Saved data entries:
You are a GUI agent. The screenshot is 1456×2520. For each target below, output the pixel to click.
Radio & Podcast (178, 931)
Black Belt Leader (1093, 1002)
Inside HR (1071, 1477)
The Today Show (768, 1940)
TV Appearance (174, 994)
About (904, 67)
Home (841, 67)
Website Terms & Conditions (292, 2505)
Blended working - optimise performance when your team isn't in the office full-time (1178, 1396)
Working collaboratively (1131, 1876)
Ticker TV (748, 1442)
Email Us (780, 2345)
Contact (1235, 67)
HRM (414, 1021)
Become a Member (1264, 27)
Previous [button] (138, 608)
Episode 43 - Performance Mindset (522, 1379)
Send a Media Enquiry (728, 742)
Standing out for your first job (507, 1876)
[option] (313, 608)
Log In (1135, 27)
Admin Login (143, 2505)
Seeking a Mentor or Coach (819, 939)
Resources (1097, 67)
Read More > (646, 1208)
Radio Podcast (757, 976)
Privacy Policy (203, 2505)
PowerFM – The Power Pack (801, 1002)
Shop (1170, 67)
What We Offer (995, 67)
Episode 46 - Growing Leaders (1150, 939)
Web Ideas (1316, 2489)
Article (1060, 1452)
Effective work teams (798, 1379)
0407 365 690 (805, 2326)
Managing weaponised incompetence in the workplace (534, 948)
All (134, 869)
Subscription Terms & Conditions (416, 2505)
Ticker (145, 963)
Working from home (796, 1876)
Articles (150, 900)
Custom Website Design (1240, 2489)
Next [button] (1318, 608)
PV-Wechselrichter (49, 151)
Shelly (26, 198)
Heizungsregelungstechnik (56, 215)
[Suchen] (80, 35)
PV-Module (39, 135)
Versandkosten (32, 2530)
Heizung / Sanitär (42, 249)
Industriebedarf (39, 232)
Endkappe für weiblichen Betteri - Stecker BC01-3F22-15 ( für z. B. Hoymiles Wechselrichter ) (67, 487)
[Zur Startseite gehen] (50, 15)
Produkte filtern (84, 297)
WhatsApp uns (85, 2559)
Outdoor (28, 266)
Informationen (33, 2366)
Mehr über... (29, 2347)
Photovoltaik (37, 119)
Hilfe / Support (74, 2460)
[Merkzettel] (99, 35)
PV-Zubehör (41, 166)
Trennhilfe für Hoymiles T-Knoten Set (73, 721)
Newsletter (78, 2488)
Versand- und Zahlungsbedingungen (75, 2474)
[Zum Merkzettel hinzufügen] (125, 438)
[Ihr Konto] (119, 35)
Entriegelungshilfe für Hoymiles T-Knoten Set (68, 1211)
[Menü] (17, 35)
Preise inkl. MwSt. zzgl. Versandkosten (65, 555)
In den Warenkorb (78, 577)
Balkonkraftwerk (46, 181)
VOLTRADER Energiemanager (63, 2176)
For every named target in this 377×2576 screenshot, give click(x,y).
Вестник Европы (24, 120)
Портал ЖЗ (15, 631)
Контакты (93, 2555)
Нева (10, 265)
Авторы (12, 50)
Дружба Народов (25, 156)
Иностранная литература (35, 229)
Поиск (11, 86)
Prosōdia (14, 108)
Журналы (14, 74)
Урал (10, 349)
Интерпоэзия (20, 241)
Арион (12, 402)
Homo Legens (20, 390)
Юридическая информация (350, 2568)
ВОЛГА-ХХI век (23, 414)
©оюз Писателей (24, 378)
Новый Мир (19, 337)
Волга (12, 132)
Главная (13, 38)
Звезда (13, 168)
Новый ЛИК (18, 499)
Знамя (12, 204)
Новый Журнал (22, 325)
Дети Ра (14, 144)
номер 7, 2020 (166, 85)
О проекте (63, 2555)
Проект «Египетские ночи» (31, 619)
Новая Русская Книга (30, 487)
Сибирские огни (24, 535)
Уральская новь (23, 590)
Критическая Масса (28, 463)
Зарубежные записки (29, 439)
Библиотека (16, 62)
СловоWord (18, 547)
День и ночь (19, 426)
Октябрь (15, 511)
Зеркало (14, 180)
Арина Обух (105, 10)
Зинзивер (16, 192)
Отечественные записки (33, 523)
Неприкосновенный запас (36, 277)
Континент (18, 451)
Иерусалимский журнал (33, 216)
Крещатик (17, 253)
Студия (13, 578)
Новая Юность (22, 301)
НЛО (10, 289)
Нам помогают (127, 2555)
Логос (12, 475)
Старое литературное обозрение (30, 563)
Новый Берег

> _EXERCISE OBJECTIVE_:
In the entries above, please find the line with "Managing weaponised incompetence" and the line with "[Ihr Konto] (119, 35)", then write out exactly those two lines and every line between them, and nothing more.

> _TASK ANSWER_:
Managing weaponised incompetence in the workplace (534, 948)
All (134, 869)
Subscription Terms & Conditions (416, 2505)
Ticker (145, 963)
Working from home (796, 1876)
Articles (150, 900)
Custom Website Design (1240, 2489)
Next [button] (1318, 608)
PV-Wechselrichter (49, 151)
Shelly (26, 198)
Heizungsregelungstechnik (56, 215)
[Suchen] (80, 35)
PV-Module (39, 135)
Versandkosten (32, 2530)
Heizung / Sanitär (42, 249)
Industriebedarf (39, 232)
Endkappe für weiblichen Betteri - Stecker BC01-3F22-15 ( für z. B. Hoymiles Wechselrichter ) (67, 487)
[Zur Startseite gehen] (50, 15)
Produkte filtern (84, 297)
WhatsApp uns (85, 2559)
Outdoor (28, 266)
Informationen (33, 2366)
Mehr über... (29, 2347)
Photovoltaik (37, 119)
Hilfe / Support (74, 2460)
[Merkzettel] (99, 35)
PV-Zubehör (41, 166)
Trennhilfe für Hoymiles T-Knoten Set (73, 721)
Newsletter (78, 2488)
Versand- und Zahlungsbedingungen (75, 2474)
[Zum Merkzettel hinzufügen] (125, 438)
[Ihr Konto] (119, 35)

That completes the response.